- DATA EXCERPTS:
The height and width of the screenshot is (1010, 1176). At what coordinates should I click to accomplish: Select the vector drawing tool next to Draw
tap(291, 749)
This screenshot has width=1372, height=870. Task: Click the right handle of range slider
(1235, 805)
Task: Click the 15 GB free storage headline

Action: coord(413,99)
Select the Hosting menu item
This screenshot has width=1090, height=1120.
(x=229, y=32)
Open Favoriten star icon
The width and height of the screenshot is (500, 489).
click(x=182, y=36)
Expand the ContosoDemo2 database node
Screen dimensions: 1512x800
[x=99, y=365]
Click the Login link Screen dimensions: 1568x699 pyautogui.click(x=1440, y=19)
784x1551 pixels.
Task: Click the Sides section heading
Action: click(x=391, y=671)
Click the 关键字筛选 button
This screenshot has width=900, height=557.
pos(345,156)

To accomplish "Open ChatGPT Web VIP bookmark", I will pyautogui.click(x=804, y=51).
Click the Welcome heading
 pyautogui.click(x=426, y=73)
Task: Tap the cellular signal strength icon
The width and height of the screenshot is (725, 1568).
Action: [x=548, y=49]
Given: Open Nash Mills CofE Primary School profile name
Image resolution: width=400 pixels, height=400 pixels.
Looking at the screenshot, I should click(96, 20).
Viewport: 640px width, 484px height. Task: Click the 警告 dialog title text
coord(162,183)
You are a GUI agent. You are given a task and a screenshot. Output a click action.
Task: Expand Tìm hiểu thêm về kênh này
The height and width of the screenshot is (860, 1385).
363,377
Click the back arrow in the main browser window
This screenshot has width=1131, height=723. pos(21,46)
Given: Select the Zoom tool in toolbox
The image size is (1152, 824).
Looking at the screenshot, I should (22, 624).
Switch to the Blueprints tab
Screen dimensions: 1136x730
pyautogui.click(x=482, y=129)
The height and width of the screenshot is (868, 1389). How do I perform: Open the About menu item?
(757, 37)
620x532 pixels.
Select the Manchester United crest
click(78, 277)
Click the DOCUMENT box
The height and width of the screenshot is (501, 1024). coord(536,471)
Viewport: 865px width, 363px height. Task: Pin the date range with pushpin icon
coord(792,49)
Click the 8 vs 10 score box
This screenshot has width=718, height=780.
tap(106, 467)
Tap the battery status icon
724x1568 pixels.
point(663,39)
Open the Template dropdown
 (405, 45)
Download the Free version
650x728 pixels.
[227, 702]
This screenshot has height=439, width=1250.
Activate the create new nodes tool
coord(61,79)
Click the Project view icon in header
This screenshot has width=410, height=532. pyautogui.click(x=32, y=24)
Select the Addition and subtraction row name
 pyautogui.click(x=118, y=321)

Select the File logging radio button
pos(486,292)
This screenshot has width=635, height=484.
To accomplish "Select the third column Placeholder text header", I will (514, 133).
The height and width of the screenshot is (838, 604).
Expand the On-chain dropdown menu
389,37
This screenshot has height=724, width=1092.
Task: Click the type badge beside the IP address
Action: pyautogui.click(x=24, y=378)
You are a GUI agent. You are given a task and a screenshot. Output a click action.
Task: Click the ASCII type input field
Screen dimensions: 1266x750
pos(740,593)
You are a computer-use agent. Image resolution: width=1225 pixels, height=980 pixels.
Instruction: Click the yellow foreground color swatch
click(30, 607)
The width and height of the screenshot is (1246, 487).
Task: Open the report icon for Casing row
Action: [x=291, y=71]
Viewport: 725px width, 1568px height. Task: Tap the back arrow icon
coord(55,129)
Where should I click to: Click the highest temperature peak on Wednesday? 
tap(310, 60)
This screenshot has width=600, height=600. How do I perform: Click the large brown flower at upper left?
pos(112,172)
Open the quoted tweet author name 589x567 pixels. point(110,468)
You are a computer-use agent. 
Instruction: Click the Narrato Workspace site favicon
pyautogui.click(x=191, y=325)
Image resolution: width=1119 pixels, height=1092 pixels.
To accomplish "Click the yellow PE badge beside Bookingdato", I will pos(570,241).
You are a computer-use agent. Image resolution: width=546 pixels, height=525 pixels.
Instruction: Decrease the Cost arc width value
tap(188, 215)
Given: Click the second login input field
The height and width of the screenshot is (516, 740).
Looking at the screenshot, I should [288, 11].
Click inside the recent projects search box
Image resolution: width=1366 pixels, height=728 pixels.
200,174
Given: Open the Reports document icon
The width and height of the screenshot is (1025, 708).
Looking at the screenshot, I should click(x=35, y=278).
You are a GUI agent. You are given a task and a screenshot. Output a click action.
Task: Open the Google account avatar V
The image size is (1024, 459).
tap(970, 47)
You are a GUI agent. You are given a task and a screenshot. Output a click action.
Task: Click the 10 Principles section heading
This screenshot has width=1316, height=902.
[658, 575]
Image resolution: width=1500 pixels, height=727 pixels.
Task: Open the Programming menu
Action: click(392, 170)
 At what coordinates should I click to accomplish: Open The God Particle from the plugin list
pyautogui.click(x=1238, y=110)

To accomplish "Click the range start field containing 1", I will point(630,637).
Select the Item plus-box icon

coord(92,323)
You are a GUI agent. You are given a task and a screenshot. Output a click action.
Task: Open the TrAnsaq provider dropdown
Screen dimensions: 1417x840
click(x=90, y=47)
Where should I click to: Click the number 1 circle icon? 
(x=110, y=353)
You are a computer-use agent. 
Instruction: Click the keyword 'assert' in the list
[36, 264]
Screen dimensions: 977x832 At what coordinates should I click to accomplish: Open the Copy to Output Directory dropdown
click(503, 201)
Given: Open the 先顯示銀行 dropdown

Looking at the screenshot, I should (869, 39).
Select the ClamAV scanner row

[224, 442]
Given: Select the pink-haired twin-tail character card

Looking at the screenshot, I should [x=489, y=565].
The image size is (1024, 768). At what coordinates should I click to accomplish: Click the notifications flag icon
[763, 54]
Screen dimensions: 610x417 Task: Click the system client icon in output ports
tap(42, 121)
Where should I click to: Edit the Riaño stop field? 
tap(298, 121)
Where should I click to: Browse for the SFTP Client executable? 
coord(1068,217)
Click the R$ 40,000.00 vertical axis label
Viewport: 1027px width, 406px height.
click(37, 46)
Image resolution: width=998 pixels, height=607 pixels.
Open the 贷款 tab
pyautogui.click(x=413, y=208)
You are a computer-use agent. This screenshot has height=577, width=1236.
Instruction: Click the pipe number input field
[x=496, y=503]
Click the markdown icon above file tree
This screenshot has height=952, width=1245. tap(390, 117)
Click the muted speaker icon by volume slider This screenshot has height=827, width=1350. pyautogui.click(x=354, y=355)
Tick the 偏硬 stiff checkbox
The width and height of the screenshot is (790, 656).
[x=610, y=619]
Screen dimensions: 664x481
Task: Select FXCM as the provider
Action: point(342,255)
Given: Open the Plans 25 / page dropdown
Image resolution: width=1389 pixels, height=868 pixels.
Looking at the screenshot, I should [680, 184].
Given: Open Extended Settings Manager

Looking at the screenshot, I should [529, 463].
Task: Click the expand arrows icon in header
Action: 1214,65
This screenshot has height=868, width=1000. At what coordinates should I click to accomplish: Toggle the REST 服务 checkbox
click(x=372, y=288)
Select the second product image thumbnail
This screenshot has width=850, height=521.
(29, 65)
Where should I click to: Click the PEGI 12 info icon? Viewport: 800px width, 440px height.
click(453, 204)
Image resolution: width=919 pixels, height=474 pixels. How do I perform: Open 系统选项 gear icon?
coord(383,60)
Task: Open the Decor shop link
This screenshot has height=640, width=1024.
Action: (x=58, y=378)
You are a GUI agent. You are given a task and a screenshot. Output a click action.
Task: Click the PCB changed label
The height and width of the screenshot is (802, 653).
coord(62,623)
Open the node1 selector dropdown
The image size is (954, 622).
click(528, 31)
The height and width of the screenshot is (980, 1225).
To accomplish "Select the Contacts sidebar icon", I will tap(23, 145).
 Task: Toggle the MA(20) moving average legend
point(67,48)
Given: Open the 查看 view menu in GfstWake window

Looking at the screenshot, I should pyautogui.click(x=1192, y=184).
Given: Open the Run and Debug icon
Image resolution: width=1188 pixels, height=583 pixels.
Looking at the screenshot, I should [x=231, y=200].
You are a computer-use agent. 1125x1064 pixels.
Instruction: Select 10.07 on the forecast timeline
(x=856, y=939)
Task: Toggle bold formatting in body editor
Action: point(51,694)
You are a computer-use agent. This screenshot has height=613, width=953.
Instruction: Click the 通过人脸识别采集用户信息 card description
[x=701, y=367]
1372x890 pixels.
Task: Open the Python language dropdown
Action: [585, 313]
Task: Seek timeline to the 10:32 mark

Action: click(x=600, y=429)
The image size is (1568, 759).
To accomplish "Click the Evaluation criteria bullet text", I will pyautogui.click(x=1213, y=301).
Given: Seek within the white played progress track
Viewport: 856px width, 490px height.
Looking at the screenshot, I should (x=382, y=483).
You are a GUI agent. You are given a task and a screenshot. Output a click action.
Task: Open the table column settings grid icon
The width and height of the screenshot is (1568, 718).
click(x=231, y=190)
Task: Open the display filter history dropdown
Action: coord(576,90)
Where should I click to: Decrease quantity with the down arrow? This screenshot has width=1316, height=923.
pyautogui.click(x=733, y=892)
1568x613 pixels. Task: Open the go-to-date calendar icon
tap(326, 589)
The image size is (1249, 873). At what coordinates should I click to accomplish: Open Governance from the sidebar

- HOW TO COMPLETE THIS TASK: Work out how many lines in the data include "sidebar". Answer with the number only.

- RESPONSE BOX: 2